Como es lógico, Claudia Sheibaum Pardo quiere asegurar, incluso, acrecentar el poder, al tiempo de ejercerlo y administrarlo. Sin embargo, en la intención --por no decir, desesperación-- por dominar y concretar ambas aspiraciones, está poniendo en duda su autoridad, mando y credibilidad. La doble función de presidenta y dirigente, una manifiesta y otra disfrazada, está enviando señales encontradas.
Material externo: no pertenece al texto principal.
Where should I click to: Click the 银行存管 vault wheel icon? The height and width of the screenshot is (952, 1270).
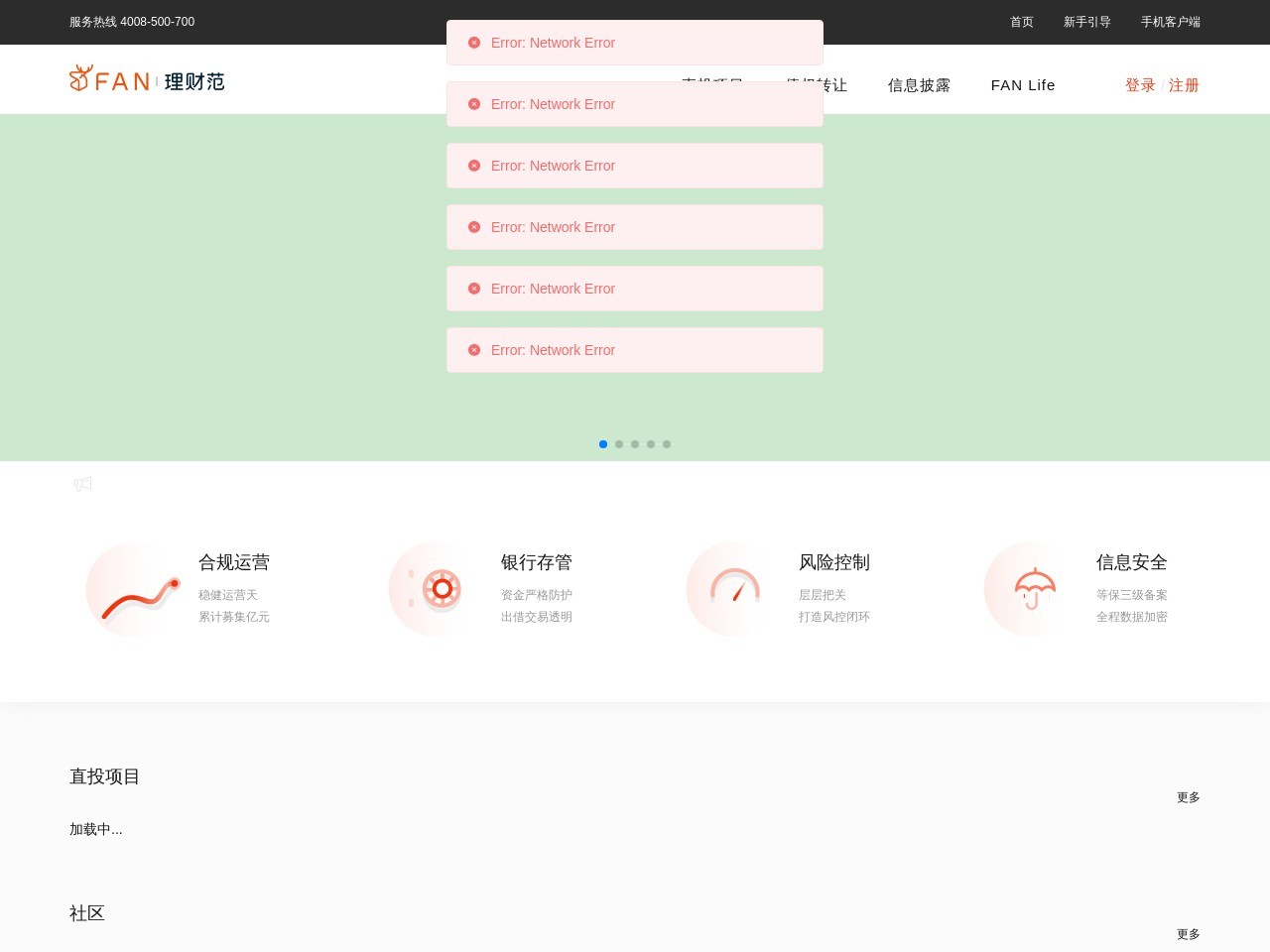coord(442,589)
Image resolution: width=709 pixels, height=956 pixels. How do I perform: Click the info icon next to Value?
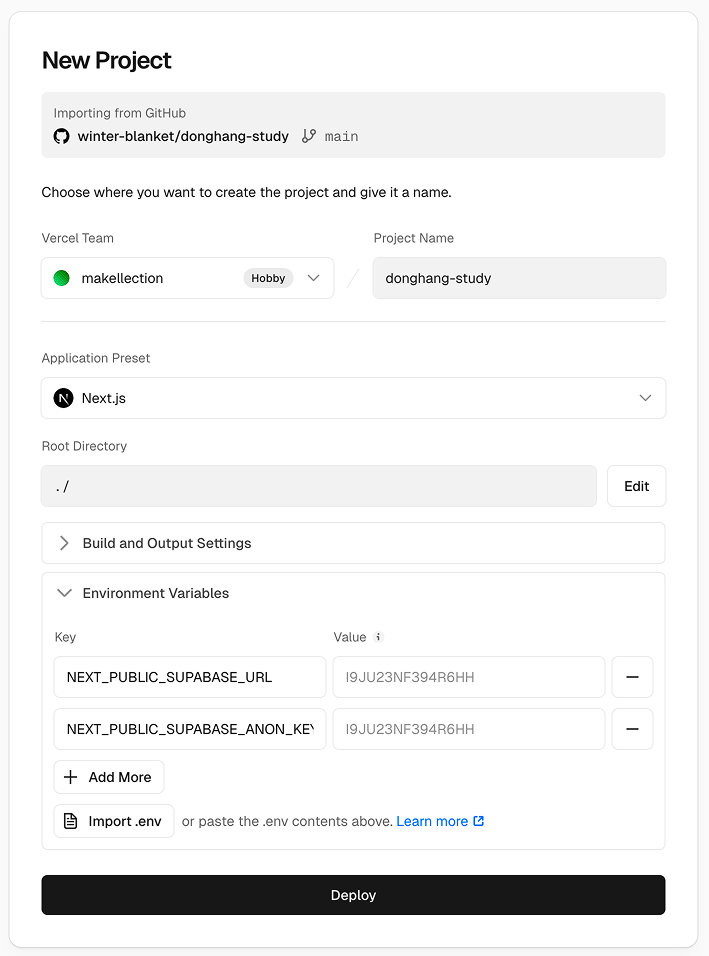click(x=378, y=637)

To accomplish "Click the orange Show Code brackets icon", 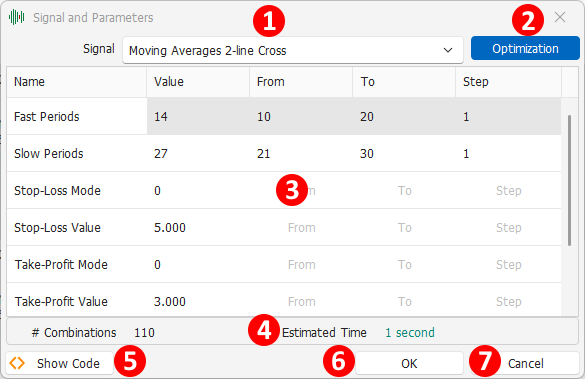I will (x=17, y=363).

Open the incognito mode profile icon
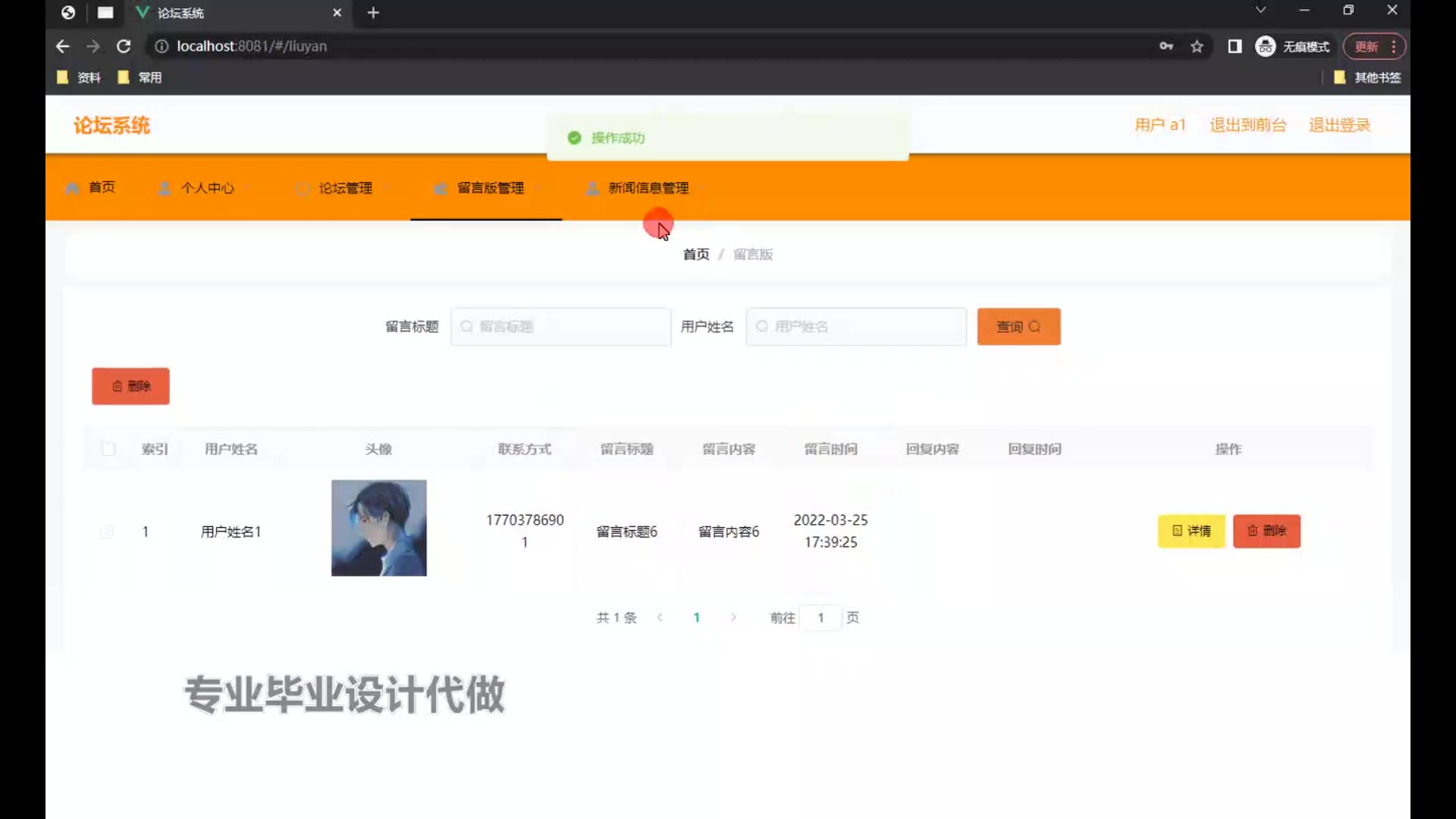[x=1265, y=46]
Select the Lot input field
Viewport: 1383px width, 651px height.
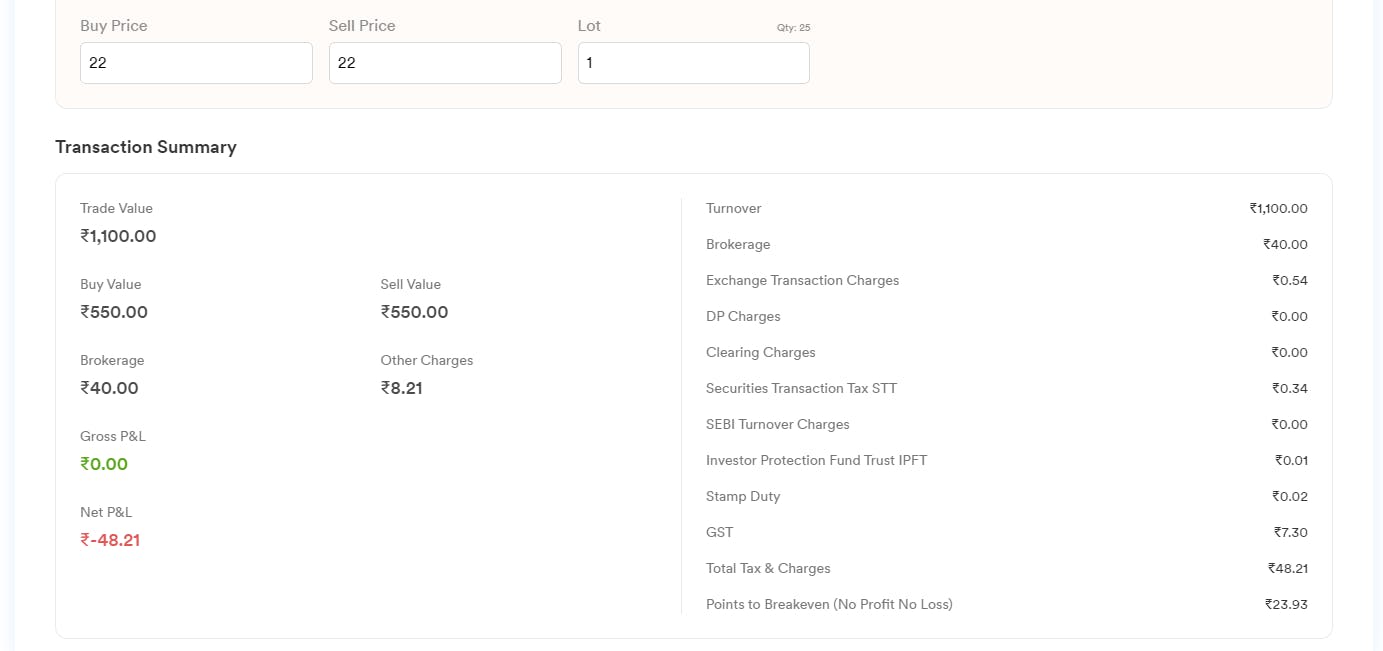pos(693,63)
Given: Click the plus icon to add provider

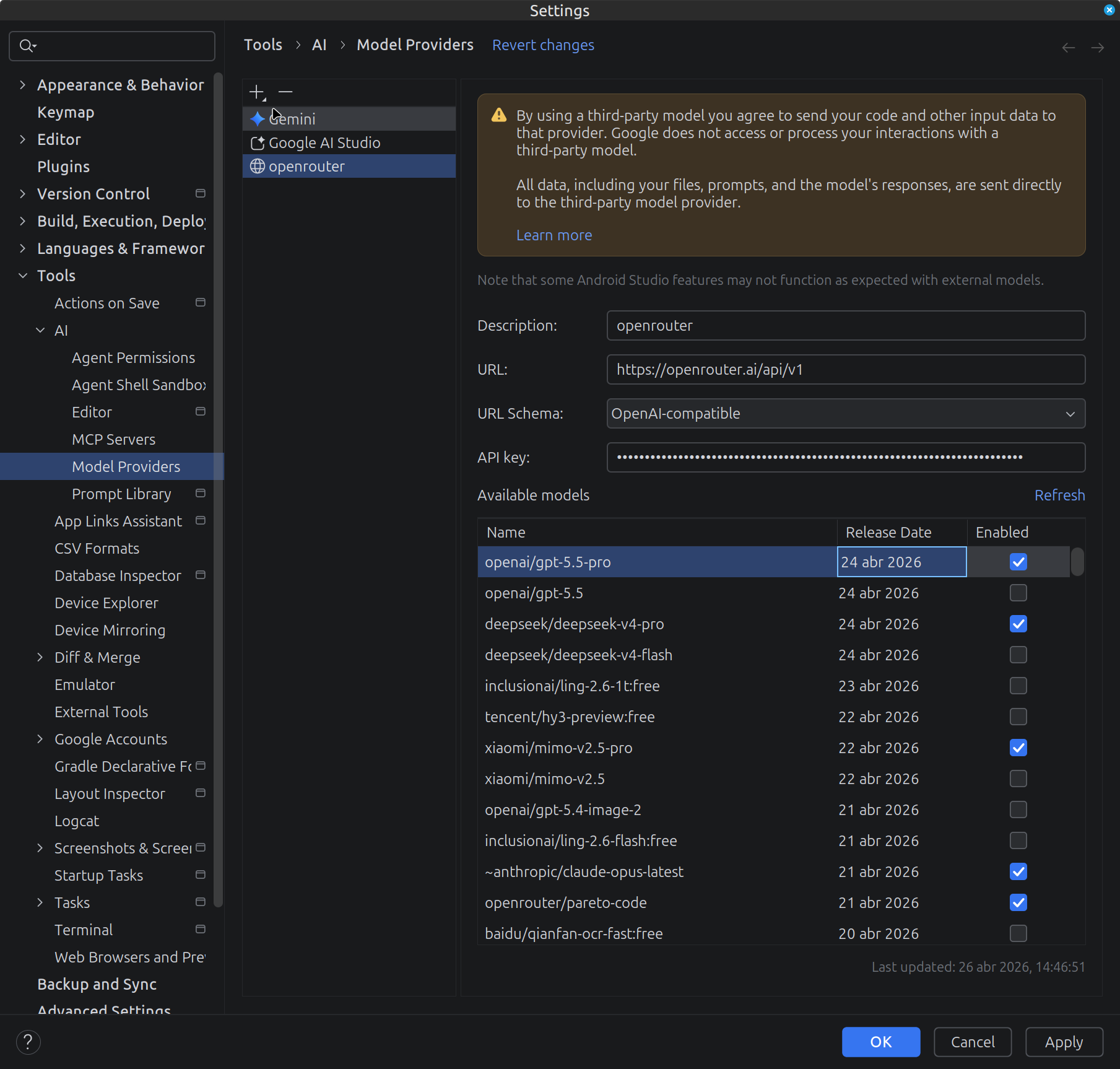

Se acude a España a defender la democracia, mientras aquí se socava, haciendo del árbitro electoral un entusiasta silbante a favor de Morena y agregando, con ello, un eslabón a la cadena de acciones que han restado contrapesos al Ejecutivo y desfigurado el equilibrio entre los poderes de la Unión. La toma del control del partido viene en menoscabo del gobierno. Los relevos en posiciones claves de la administración --unidad de inteligencia financiera, sistema de administración tributaria, fiscalía, aduanas y cancillería, como ayer reseñó Salvador Camarena-- apuntan en la dirección de fortalecer el combate al crimen y dar satisfacción al megalómano del norte, pero no de transitar de la transición a la consolidación del gobierno.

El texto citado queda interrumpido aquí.